The rest of these arguments seem like bad framing. From a certain school of thought, entire point of a startup is to leverage your risk taking ability relative to incumbents in the market and your economic peers. Working at a startup forces you to learn more, faster; and you're challenged by real market factors, not artificial incentive structures created by a large org or academic institution. You also wear a ton of hats that you have no access to early in your career at larger orgs or in academia. Hiring, management, sales, accounting, taxes, finance, product ideation and refinement, etc - early years at FAANG or medium sized orgs will not expose you to all of these.

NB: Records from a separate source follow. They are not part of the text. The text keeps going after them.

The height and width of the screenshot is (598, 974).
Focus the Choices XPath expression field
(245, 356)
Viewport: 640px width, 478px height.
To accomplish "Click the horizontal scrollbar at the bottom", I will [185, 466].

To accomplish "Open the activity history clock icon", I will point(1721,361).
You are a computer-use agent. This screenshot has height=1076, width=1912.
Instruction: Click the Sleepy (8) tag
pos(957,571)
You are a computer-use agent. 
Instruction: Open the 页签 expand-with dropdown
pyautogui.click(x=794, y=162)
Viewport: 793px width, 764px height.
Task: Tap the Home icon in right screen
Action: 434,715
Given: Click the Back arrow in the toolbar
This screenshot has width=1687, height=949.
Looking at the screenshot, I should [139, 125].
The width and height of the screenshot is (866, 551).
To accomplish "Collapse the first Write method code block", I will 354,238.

Even an experimental team that lets you play with cool technological toys.

"Not being at school" is an silly way to describe, "4 years of school is sometimes a poor choice of use of the best risk-taking opportunities of a person's life".

"Your VC is not the one at risk here" is a reason to avoid VC, subvert some of the incentives that VCs give you, or ignore a subset of the advice they they give you, not a reason to avoid risky ventures.

It's important to note that the author here is an 18 year old and has no significant real-life perspective on either running a company or being part of a larger org. Nothing about that affects their ability to accurately pontificate on the pros and cons of running a startup, but there also isn't a lot of skin in the game or experience to back up that perspective. The bayesian prior here is negative.

If you're partway through a uni degree or similar learning program, or an incumbent engineer at a small or large org, then you should look at starting or joining an early-stage startup as a great way to take risks that you will be less able to every year (because of increasing costs of living, commitments to a new generation of your family if you marry and have children, incentives to purchase real estate, etc). The payoff will hopefully be huge and will be distributed across potential exits, experience, and personal growth.